In the midst of an unpredictable (though undeniably recovering) real estate market, one thing is for certain: it’s a buyer’s world. Affordability rates are at record highs, mortgage rates at record lows and, as more owners begin to place their properties on the market after years of waiting for improved conditions, inventory is more plentiful than ever.
This doesn’t mean that homeowners hoping to sell in the near future are without options. In fact, because so few new homes are being built, contractors have become increasingly eager to find work, meaning the costs of home renovations are lower than ever. And while condo owners ready to sell now may find it difficult to hold off placing their unit on the market, it may prove exceedingly advantageous to invest in some improvements first, thereby boosting the eventual price of their unit and allowing them to wait until selling conditions are restored.
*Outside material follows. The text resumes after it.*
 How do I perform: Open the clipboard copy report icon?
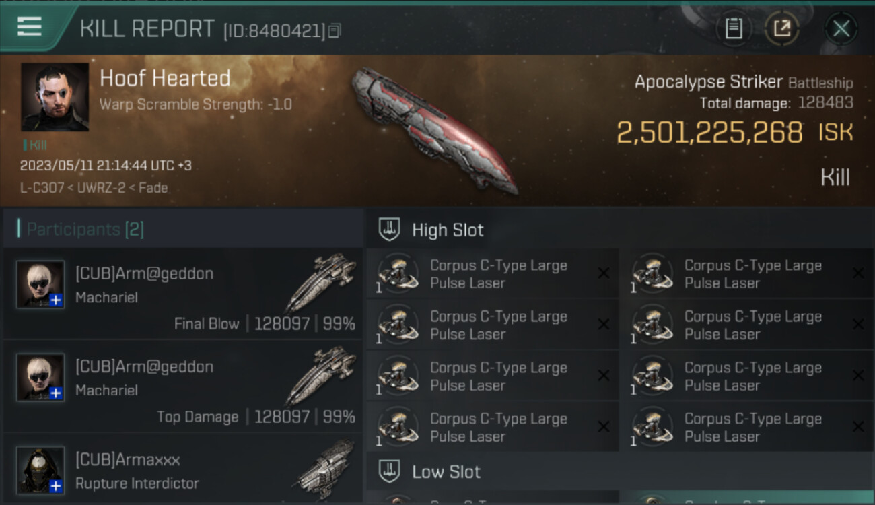tap(734, 29)
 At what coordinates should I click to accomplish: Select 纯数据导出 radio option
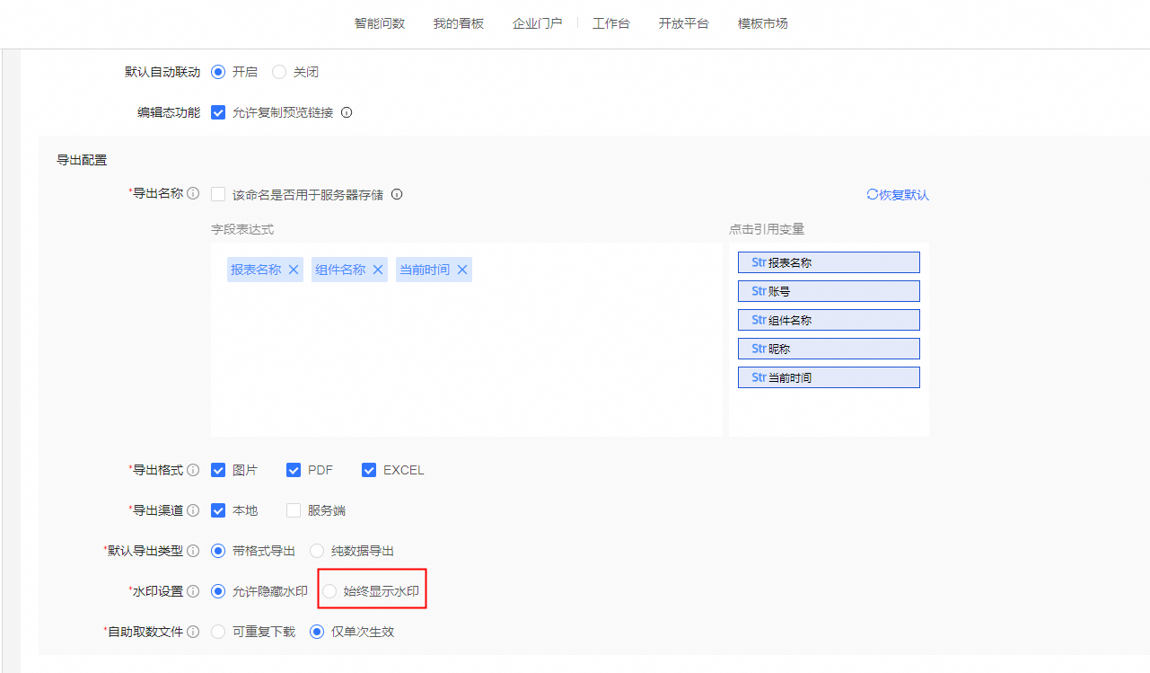coord(317,551)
According to Remodeling magazine, home improvement costs have decreased dramatically over the course of the past three years, dropping by 6.9 Percent in 2009, 2.3 Percent in 2010, and roughly 2 Percent last year. It comes as no surprise, then, that in the fourth quarter of 2011 the National Association of Home Builders reported that its members saw remodeling activity reach its highest point in the past five years.
Far from having no control over the selling price of their home, Chicago condo owners have the opportunity to improve their chances of fetching a higher price for their unit by investing in interior improvements. While waiting for the real estate market to shift in favor of sellers, owners should think critically about what upgrades would drastically improve the quality of their condos. But keep the focus on improvements that will draw in potential buyers.
This means opting for a renovation that will make your condo appear move-in ready, rather than glamorous upgrades that may actually scare away budget-conscious buyers. Beautiful, updated kitchens and baths will surely attract buyers, but it’s not necessary to go overboard with unnecessary architectural flourishes and granite countertops.
Most important is simply to ensure that your condo meets the standards of similar units in your neighborhood. If your unit is either outdated or too flashy, it will stick out like a sore thumb amongst other nearby condos. You may want to consult a real estate agent, builder or housing expert to make sure you’re investing money in the right places, and not just throwing it out the window.